On March 19, I woke up and discovered that I couldn’t hear very well out of my right ear. A small price to pay for my enlightenment in the ways of country music, given that this affliction lasted no more than an hour or so.
A note about Leah: she is incapable of listening to the same song for more than 90 seconds, so we went through a whole lot of music on our two-hour mini road trip once we decided that the country vibe was the best fit for the day’s mood.
“I feel no shame, I’m proud of where I came from / I was born and raised in the boondocks,” she and I belted out half an hour in as we drove under the Natchez Trace bridge, having in fact been born and raised in the hipster haven of Franklin, Tennessee, and the suburbs of Newark, Delaware, respectively.
An hour later, we were crooning along to “Porch Swing Angel” and agreeing that romantic porch swings in our future houses are a must. At some point, “I’m Gonna Miss Her” came on, and I gladly took advantage of Spotify Premium’s unlimited skips to get to Leah’s favorite country rendition of “You Are My Sunshine.” We then bemoaned Spotify’s apparent lack of Garth Brooks’ version of “Friends in Low Places.” The two hours flew by, and we were back in Jackson before we knew it.
Of course, I later had to borrow her playlist to actually listen to those songs the whole way through.
Growing up in Delaware, I didn’t really listen to a lot of country music. The local country station, 94.7 (still the only northern DE country station I know of, or at least the one most prominently featured on local billboards), was just a stop on the way to my preferred station, 95.7, which primarily played hits from the ’70s, ’80s and ’90s, with some more obscure or more recent tracks thrown in. That was more my jam. I knew a lot of people who did listen to and enjoy country, but I wasn’t one of them. I categorized the little I knew of country music in one of two ways: the knee-slappin’ boot-scootin’ yeehaw kind, or the twangy acoustic ode to one’s lost girl/fish/tractor/etc. “Mountain Music” versus “Wasted Days and Wasted Nights,” I guess.
Also, I definitely was not so grossly uninformed as to think Little Mix and Little Big Town were the same thing. Definitely not.
I can already feel the disappointment of my Appalachian ancestors and the people reading this.
Then, two years ago, I visited Tennessee for the first time and discovered that the likes of Shania Twain, Luke Bryan and Thomas Rhett were playing on practically every other FM station (the ones that weren’t playing CCM, at least).

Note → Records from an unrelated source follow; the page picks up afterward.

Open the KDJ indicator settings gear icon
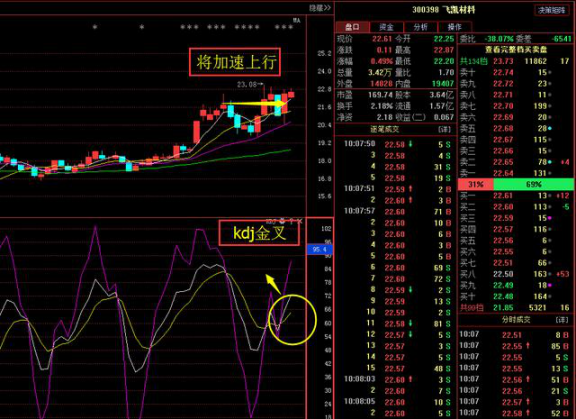tap(282, 221)
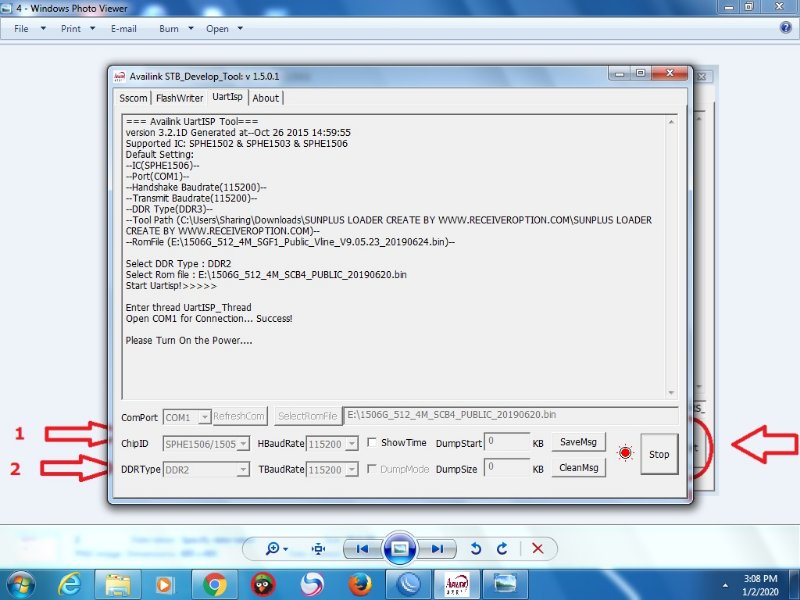
Task: Open the DDRType DDR2 dropdown
Action: pos(243,468)
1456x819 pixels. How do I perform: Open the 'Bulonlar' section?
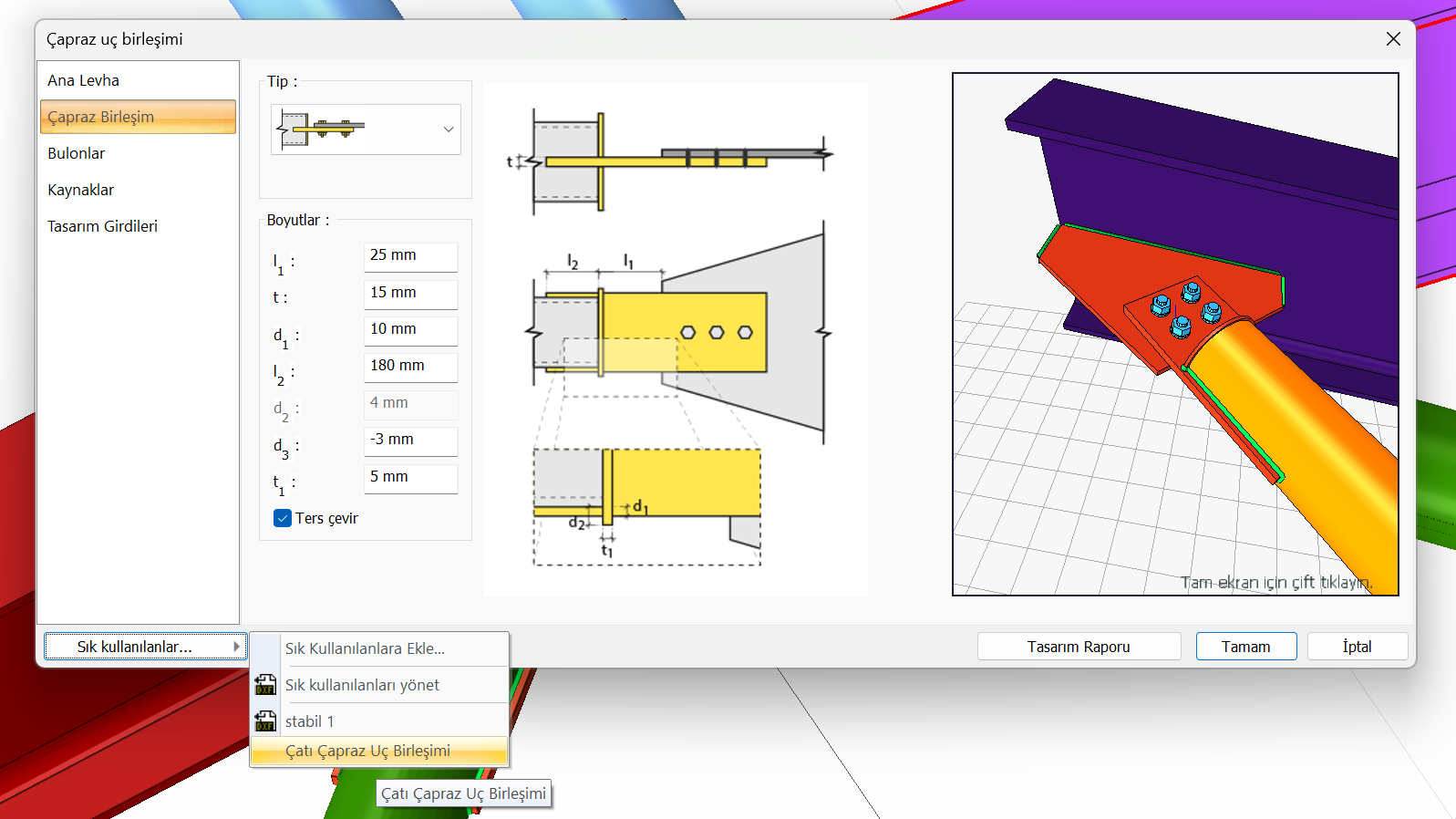click(x=77, y=153)
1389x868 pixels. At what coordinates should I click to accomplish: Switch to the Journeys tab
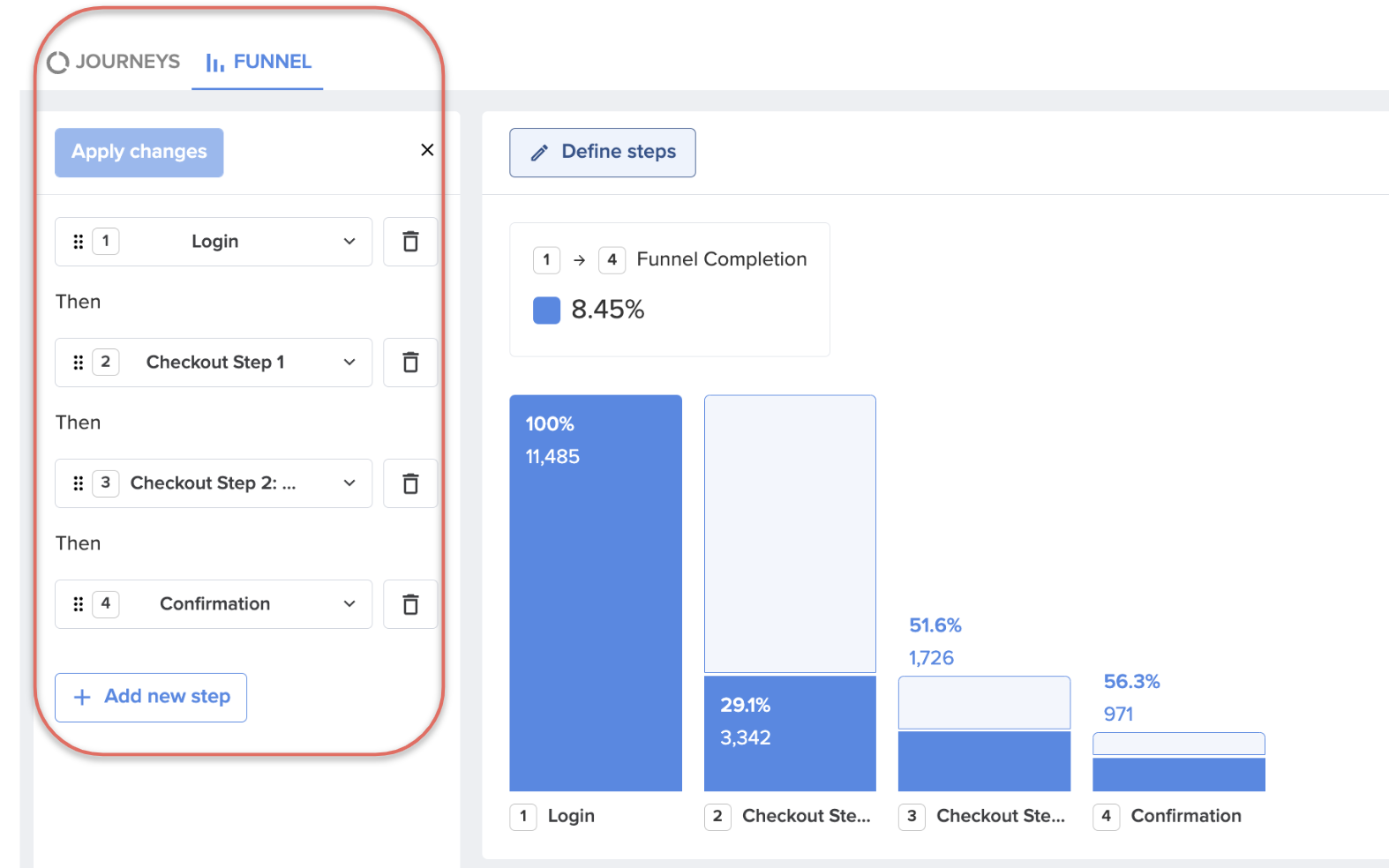coord(114,62)
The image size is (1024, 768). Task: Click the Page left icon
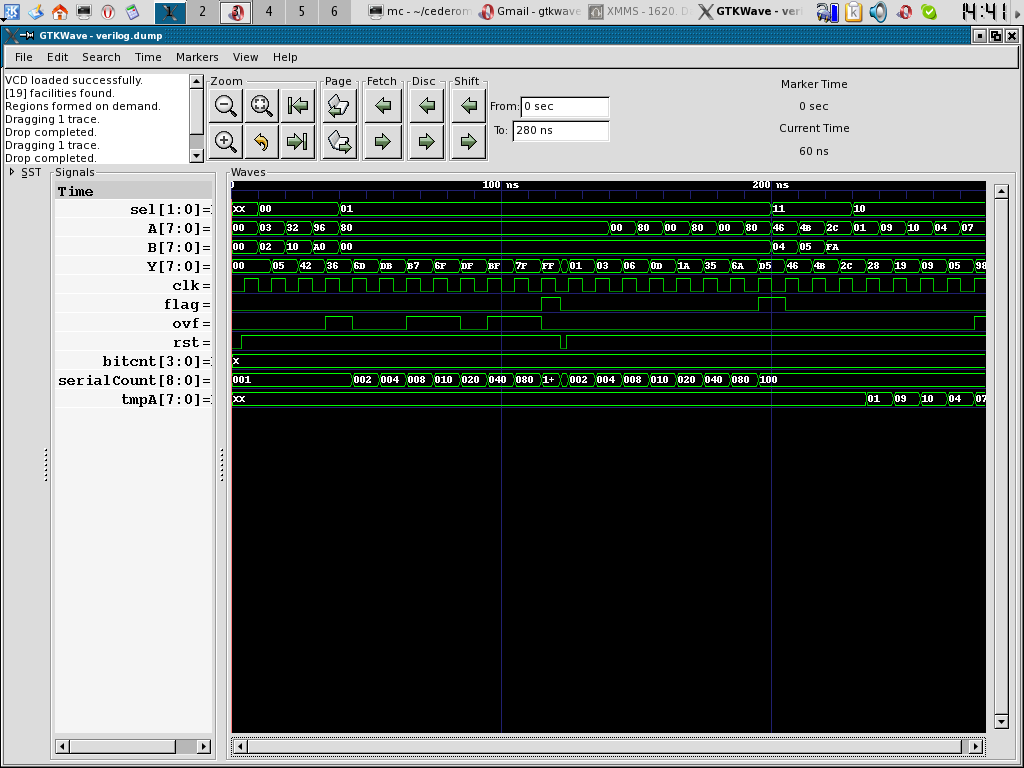339,105
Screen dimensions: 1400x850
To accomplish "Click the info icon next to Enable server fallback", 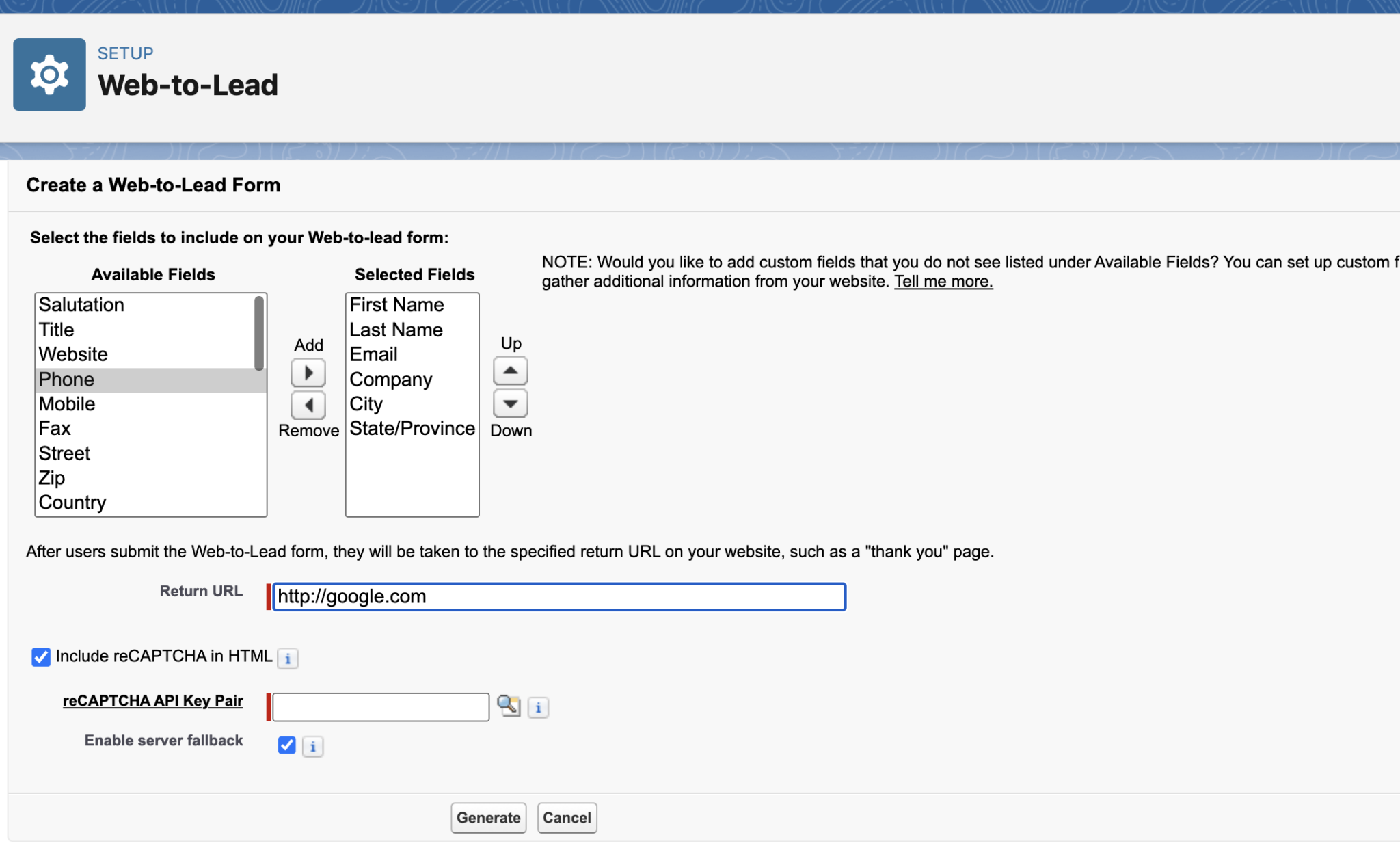I will [313, 746].
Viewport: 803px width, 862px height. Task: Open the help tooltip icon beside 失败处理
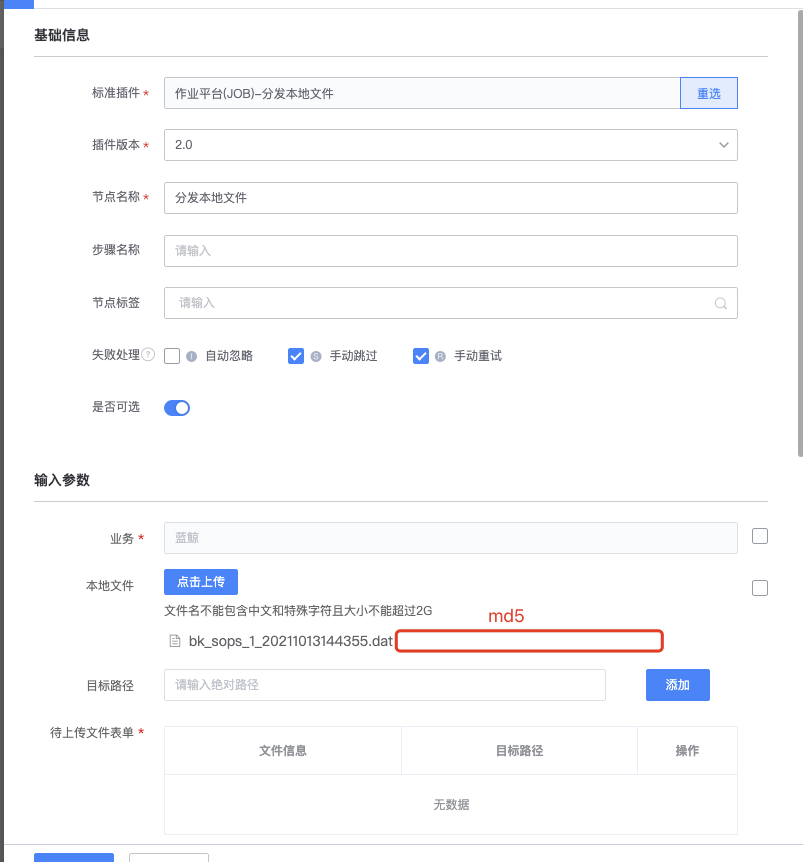click(146, 355)
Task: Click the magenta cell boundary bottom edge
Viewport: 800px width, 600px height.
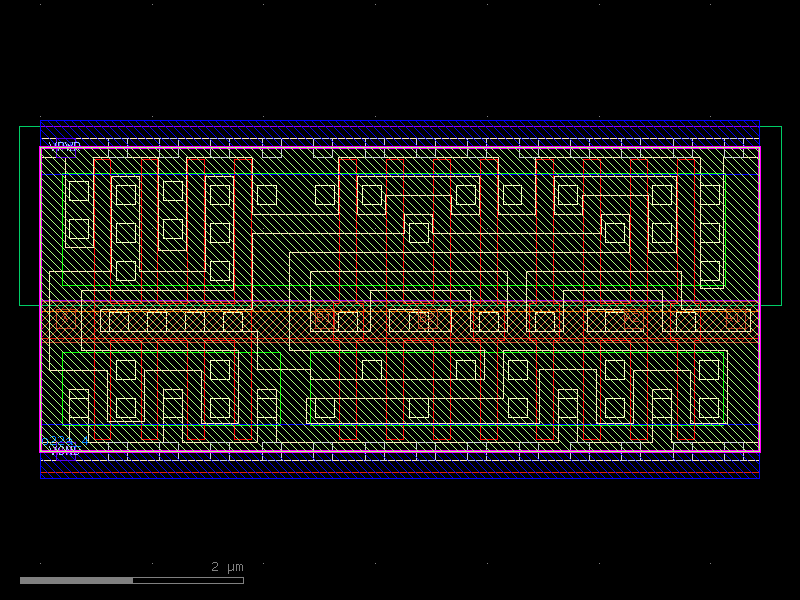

When I committed to Union, my dad jokingly told me that I’d have to get into country now.
On a trip to Nashville during the fall semester, I got excited when I recognized approximately five of the country artists on the Walk of Fame, inviting Leah’s not-so-clearly veiled but well-founded scorn at my ignorance (nothing new for me, having been previously laughed at for referring to those delicious small freshwater crustaceans that the South so loves as “crayfish”).
And now, after eight months (give or take) of listening to Leah’s playlists and creating my own, I can finally say I enjoy country music, and that trip from Franklin marked that realization.
Based on my observations over the course of that ride and many jam sessions since then, I have drawn some conclusions about country music that may be worthwhile for anyone who, as I was, may be unenlightened to its worth.
- What country music is good for: Background music for doing homework in your hammock on sunny and 75 kinda days, getting “in your feels” (as Leah says) at 2 a.m. and of course belting out on road trips. See “Cowboy Take Me Away,” “Porch Swing Angel” and “Little White Church,” respectively.
- What country music is not (usually) good for: Getting pumped up or motivated, working out. It’s just much easier to sing along to “Sold” when you’re swinging in a hammock instead of clocking miles on the treadmill.
- What qualifies as country music: I won’t pretend to have a quick and easy definition for this, so here are some archetypal qualities from my (very limited) experience: some sort of twangy instrument (including but not limited to banjos, steel guitars and fiddles) that is featured anywhere from a small to large extent and heartfelt, usually narrative lyrics, not necessarily concerning girls, fish or farming (although those are some good starting points). I enjoy discovering the variety of styles that have developed within the country genre, from rugged foot-stomping ballads to more “polished” tracks with pop sensibilities. However, there has to be a limit somewhere.
- What does not qualify as country music: “Old Town Road.” Just no. Can’t nobody tell me nothing on this one.
Even if the boondocks aren’t where I learned about living, love, working hard and that having a little is just enough, Leah McGinnis and a few months in Tennessee have taught me a greater appreciation for country music than I ever had. This northern girl had no idea what she was missing.